Le 10 mars 2022, c’est un Gambien de 31 ans qui reçoit du Valium par voie intramusculaire alors qu’il est, lui aussi, ligoté aux chevilles et aux poignets et maintenu au sol. (...)
En janvier 2023, une vidéo diffusée par la chaîne italienne Canale 5 montre un exilé assis sur un lit d’hôpital entouré de plusieurs policiers et d’une femme en blouse blanche. La scène se déroule dans le CPR de Palazzo San Gervasio. Un membre des forces de l’ordre faire pression sur l’homme pour qu’il ingurgite le traitement. "Prends-le ! Je ne vais pas le dire deux fois. Prends-le et je te lâche. Si tu ne le prends pas, tu restes là", entend-on dans l’enregistrement. (...)
Des migrants devenus dépendants
Ces médicaments, utilisés pour traiter l’anxiété, des symptômes dépressifs ou encore l’épilepsie, peuvent provoquer de fortes dépendances. La "sédation forcée continue" est une "atteinte à la dignité humaine et une violation de la liberté morale des victimes", et constitue un "risque réel de provoquer des phénomènes de toxicomanie", signale le juge.
Le Rivotril, appelé "drogue du pauvre", est devenu le médicament le plus utilisé dans le CPR. Cet antiépileptique était acheté en grande quantité, grâce aux ordonnances des migrants ayant déjà quitté le centre, afin d’éviter une "révolte" des personnes devenues dépendantes.
Lorsque la dépendance était devenue incontrôlable, l’administration diluait le médicament dans de l’eau, ou l’ajoutait au lait lors du déjeuner, pour en limiter la quantité. (...)
Violences physiques
Mais les dysfonctionnements découverts par les inspecteurs ne s’arrêtent pas là. Lors du contrat passé avec la préfecture, la société qui gère le site, Engel, s’était engagée à fournir des services sanitaires, linguistiques et juridiques aux migrants retenus.
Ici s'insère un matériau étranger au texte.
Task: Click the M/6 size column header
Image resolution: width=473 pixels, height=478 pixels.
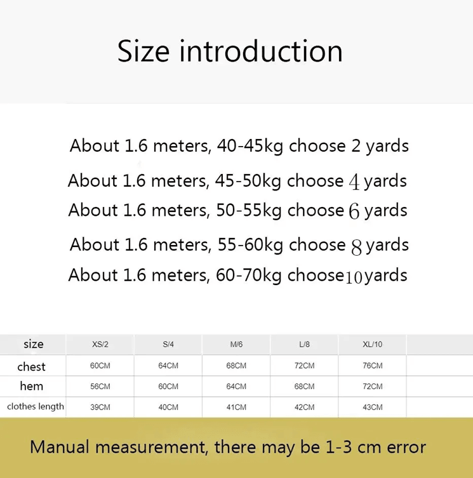Action: [236, 345]
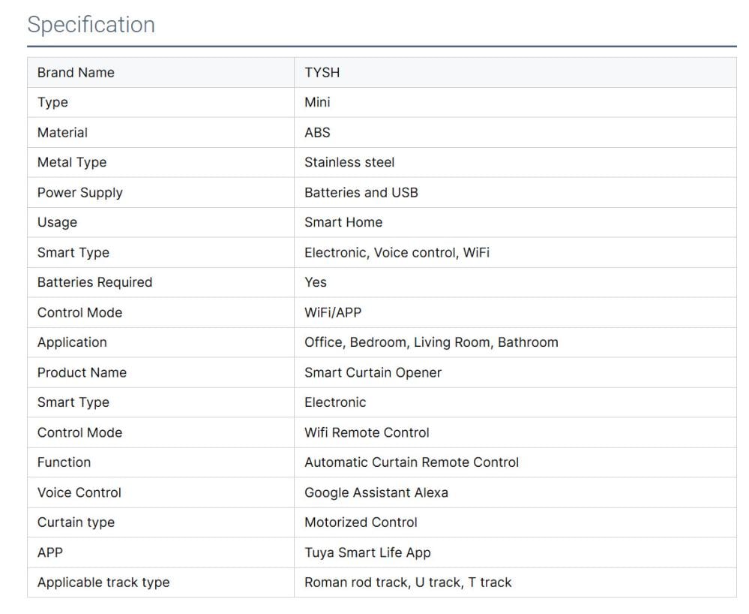Image resolution: width=749 pixels, height=614 pixels.
Task: Select the Smart Home usage value
Action: tap(343, 223)
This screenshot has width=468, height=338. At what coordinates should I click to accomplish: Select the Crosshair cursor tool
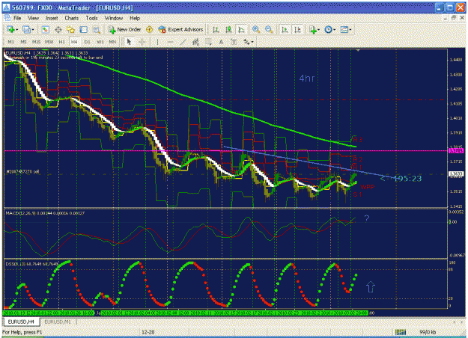point(142,42)
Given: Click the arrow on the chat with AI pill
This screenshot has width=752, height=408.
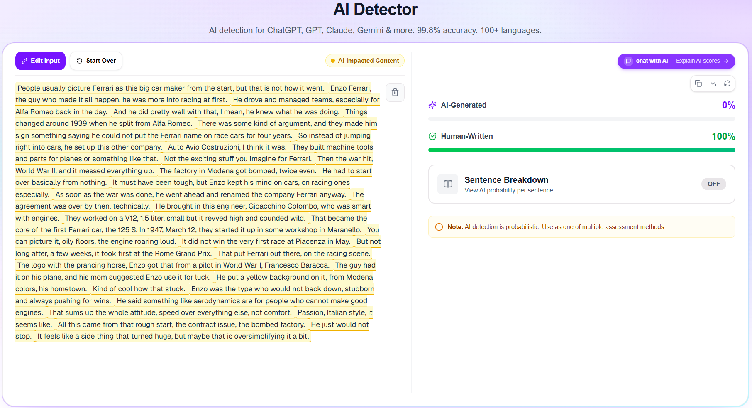Looking at the screenshot, I should click(x=726, y=61).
Or l’enquête a démontré qu’ils n’avaient pas été mis en place ou alors de manière insuffisante. (...)
Par ailleurs, la clinique installée dans la structure ne disposait pas d’eau courante et ne possédait pas d’instruments médicaux nécessaires à certaines consultations, comme un électrocardiogramme par exemple.
Plusieurs cas de violences physiques ont également été répertoriés. Une infirmière évoque des patients traités avec "des contusions, des hématomes sur tout le corps, des fractures". Les personnes enfermées, qui vivaient dans des "conditions inhumaines" selon la justice, pouvaient "développer des comportements obsessionnels, comme marcher en rond", a témoigné une autre.
Au total, une trentaine de personnes sont visées par l’enquête et une dizaine sont mises en examen : des policiers, des médecins et des responsables du centre. Un inspecteur de police est assigné à résidence, un médecin a interdiction de pratiquer pendant un an et le directeur du centre ne peut plus diriger une entreprise pendant 12 mois. "La crédibilité de l’État est en jeu dans la gestion du CPR", a martelé le procureur Francesco Curcio.